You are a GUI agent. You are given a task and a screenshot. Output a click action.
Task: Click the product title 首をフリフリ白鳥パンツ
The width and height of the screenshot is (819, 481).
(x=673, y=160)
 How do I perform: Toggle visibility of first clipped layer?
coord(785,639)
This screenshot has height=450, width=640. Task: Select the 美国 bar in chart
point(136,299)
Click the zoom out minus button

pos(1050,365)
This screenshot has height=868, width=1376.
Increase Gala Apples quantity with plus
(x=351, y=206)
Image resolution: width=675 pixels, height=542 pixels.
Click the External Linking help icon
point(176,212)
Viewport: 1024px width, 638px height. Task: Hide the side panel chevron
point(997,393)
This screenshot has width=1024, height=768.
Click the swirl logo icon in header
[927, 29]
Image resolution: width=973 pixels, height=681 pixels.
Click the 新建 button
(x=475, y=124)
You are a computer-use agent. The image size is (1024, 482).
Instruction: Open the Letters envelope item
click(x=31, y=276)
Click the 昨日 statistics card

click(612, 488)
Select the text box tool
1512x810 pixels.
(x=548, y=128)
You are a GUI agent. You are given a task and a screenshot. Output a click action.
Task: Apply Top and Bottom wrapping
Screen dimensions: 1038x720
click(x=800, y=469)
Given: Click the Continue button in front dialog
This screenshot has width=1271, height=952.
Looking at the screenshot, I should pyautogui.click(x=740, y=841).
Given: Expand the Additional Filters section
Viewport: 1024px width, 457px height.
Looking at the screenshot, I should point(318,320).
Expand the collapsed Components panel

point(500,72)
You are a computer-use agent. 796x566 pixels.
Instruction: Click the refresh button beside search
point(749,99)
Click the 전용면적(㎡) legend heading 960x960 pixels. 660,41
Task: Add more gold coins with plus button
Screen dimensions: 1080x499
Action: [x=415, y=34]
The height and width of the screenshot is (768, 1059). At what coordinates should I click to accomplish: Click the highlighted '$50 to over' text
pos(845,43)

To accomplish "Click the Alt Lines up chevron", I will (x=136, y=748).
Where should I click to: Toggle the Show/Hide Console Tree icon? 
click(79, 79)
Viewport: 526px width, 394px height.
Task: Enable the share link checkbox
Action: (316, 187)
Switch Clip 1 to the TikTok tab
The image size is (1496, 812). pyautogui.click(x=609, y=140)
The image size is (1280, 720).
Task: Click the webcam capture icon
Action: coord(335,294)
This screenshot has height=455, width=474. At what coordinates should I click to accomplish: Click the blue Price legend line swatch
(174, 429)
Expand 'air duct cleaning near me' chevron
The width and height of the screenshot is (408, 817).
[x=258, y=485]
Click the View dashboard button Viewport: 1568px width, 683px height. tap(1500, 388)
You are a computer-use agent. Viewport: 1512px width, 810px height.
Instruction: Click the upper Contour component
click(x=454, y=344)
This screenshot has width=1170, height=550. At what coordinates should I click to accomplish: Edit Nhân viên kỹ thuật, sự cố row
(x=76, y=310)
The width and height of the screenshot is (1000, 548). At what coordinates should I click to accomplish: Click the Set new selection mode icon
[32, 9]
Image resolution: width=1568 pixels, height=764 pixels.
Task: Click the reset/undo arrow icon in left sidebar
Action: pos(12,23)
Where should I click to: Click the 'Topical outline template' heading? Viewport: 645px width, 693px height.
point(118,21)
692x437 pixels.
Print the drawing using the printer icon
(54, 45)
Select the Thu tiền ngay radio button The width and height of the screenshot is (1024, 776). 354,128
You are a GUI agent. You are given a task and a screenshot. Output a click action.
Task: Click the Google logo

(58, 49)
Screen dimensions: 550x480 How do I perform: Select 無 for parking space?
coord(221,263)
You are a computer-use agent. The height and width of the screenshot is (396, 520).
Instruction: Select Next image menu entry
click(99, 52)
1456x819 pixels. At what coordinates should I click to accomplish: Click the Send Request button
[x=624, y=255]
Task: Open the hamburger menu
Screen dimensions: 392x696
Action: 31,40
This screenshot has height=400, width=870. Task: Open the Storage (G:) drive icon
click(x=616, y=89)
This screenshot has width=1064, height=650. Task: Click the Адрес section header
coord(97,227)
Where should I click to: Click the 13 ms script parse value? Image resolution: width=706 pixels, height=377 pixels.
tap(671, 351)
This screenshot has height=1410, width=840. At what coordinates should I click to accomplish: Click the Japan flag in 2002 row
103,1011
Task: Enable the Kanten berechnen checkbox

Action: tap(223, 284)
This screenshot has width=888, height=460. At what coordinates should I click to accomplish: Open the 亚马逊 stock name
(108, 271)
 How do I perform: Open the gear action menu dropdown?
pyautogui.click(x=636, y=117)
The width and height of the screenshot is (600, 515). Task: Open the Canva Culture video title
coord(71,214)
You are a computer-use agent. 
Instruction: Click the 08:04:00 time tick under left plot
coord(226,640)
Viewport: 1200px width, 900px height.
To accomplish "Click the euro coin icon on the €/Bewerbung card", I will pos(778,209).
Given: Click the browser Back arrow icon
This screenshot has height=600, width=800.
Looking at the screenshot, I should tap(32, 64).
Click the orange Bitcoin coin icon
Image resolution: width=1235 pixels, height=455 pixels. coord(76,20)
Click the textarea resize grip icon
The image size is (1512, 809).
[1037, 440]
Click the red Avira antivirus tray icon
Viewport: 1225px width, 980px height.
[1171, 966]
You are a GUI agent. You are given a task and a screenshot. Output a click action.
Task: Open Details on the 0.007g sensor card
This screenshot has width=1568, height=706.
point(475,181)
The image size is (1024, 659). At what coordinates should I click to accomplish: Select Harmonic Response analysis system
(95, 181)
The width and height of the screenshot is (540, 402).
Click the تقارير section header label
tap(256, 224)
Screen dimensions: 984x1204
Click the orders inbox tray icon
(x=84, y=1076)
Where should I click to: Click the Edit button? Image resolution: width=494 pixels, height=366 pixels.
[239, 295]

++++

**ACTIVITY**
Would you output all the records above exactly as written?

**ANSWER TO THIS PROBLEM**
You are a GUI agent. You are given a task and a screenshot. Output a click action.
Task: Click the product title 首をフリフリ白鳥パンツ
The width and height of the screenshot is (819, 481).
(x=673, y=160)
 How do I perform: Toggle visibility of first clipped layer?
coord(785,639)
This screenshot has height=450, width=640. Task: Select the 美国 bar in chart
point(136,299)
Click the zoom out minus button

pos(1050,365)
This screenshot has height=868, width=1376.
Increase Gala Apples quantity with plus
(x=351, y=206)
Image resolution: width=675 pixels, height=542 pixels.
Click the External Linking help icon
point(176,212)
Viewport: 1024px width, 638px height. Task: Hide the side panel chevron
point(997,393)
This screenshot has width=1024, height=768.
Click the swirl logo icon in header
[927, 29]
Image resolution: width=973 pixels, height=681 pixels.
Click the 新建 button
(x=475, y=124)
You are a computer-use agent. The image size is (1024, 482).
Instruction: Open the Letters envelope item
click(x=31, y=276)
Click the 昨日 statistics card

click(612, 488)
Select the text box tool
1512x810 pixels.
(x=548, y=128)
You are a GUI agent. You are given a task and a screenshot. Output a click action.
Task: Apply Top and Bottom wrapping
Screen dimensions: 1038x720
click(x=800, y=469)
Given: Click the Continue button in front dialog
This screenshot has width=1271, height=952.
Looking at the screenshot, I should pyautogui.click(x=740, y=841).
Given: Expand the Additional Filters section
Viewport: 1024px width, 457px height.
Looking at the screenshot, I should point(318,320).
Expand the collapsed Components panel

point(500,72)
You are a computer-use agent. 796x566 pixels.
Instruction: Click the refresh button beside search
point(749,99)
Click the 전용면적(㎡) legend heading 960x960 pixels. 660,41
Task: Add more gold coins with plus button
Screen dimensions: 1080x499
Action: [x=415, y=34]
The height and width of the screenshot is (768, 1059). At what coordinates should I click to accomplish: Click the highlighted '$50 to over' text
pos(845,43)

To accomplish "Click the Alt Lines up chevron", I will (x=136, y=748).
Where should I click to: Toggle the Show/Hide Console Tree icon? 
click(79, 79)
Viewport: 526px width, 394px height.
Task: Enable the share link checkbox
Action: (316, 187)
Switch Clip 1 to the TikTok tab
The image size is (1496, 812). pyautogui.click(x=609, y=140)
The image size is (1280, 720).
Task: Click the webcam capture icon
Action: coord(335,294)
This screenshot has height=455, width=474. At what coordinates should I click to accomplish: Click the blue Price legend line swatch
(174, 429)
Expand 'air duct cleaning near me' chevron
The width and height of the screenshot is (408, 817).
[x=258, y=485]
Click the View dashboard button Viewport: 1568px width, 683px height. tap(1500, 388)
You are a computer-use agent. Viewport: 1512px width, 810px height.
Instruction: Click the upper Contour component
click(x=454, y=344)
This screenshot has width=1170, height=550. At what coordinates should I click to accomplish: Edit Nhân viên kỹ thuật, sự cố row
(x=76, y=310)
The width and height of the screenshot is (1000, 548). At what coordinates should I click to accomplish: Click the Set new selection mode icon
[32, 9]
Image resolution: width=1568 pixels, height=764 pixels.
Task: Click the reset/undo arrow icon in left sidebar
Action: pos(12,23)
Where should I click to: Click the 'Topical outline template' heading? Viewport: 645px width, 693px height.
point(118,21)
692x437 pixels.
Print the drawing using the printer icon
(54, 45)
Select the Thu tiền ngay radio button The width and height of the screenshot is (1024, 776). 354,128
You are a GUI agent. You are given a task and a screenshot. Output a click action.
Task: Click the Google logo

(58, 49)
Screen dimensions: 550x480 How do I perform: Select 無 for parking space?
coord(221,263)
You are a computer-use agent. The height and width of the screenshot is (396, 520).
Instruction: Select Next image menu entry
click(99, 52)
1456x819 pixels. At what coordinates should I click to accomplish: Click the Send Request button
[x=624, y=255]
Task: Open the hamburger menu
Screen dimensions: 392x696
Action: 31,40
This screenshot has height=400, width=870. Task: Open the Storage (G:) drive icon
click(x=616, y=89)
This screenshot has width=1064, height=650. Task: Click the Адрес section header
coord(97,227)
Where should I click to: Click the 13 ms script parse value? Image resolution: width=706 pixels, height=377 pixels.
tap(671, 351)
This screenshot has height=1410, width=840. At what coordinates should I click to accomplish: Click the Japan flag in 2002 row
103,1011
Task: Enable the Kanten berechnen checkbox

Action: tap(223, 284)
This screenshot has width=888, height=460. At what coordinates should I click to accomplish: Open the 亚马逊 stock name
(108, 271)
 How do I perform: Open the gear action menu dropdown?
pyautogui.click(x=636, y=117)
The width and height of the screenshot is (600, 515). Task: Open the Canva Culture video title
coord(71,214)
You are a computer-use agent. 
Instruction: Click the 08:04:00 time tick under left plot
coord(226,640)
Viewport: 1200px width, 900px height.
To accomplish "Click the euro coin icon on the €/Bewerbung card", I will pos(778,209).
Given: Click the browser Back arrow icon
This screenshot has height=600, width=800.
Looking at the screenshot, I should tap(32, 64).
Click the orange Bitcoin coin icon
Image resolution: width=1235 pixels, height=455 pixels. coord(76,20)
Click the textarea resize grip icon
The image size is (1512, 809).
[1037, 440]
Click the red Avira antivirus tray icon
Viewport: 1225px width, 980px height.
[1171, 966]
You are a GUI agent. You are given a task and a screenshot. Output a click action.
Task: Open Details on the 0.007g sensor card
This screenshot has width=1568, height=706.
point(475,181)
The image size is (1024, 659). At what coordinates should I click to accomplish: Select Harmonic Response analysis system
(95, 181)
The width and height of the screenshot is (540, 402).
Click the تقارير section header label
tap(256, 224)
Screen dimensions: 984x1204
Click the orders inbox tray icon
(x=84, y=1076)
Where should I click to: Click the Edit button? Image resolution: width=494 pixels, height=366 pixels.
[239, 295]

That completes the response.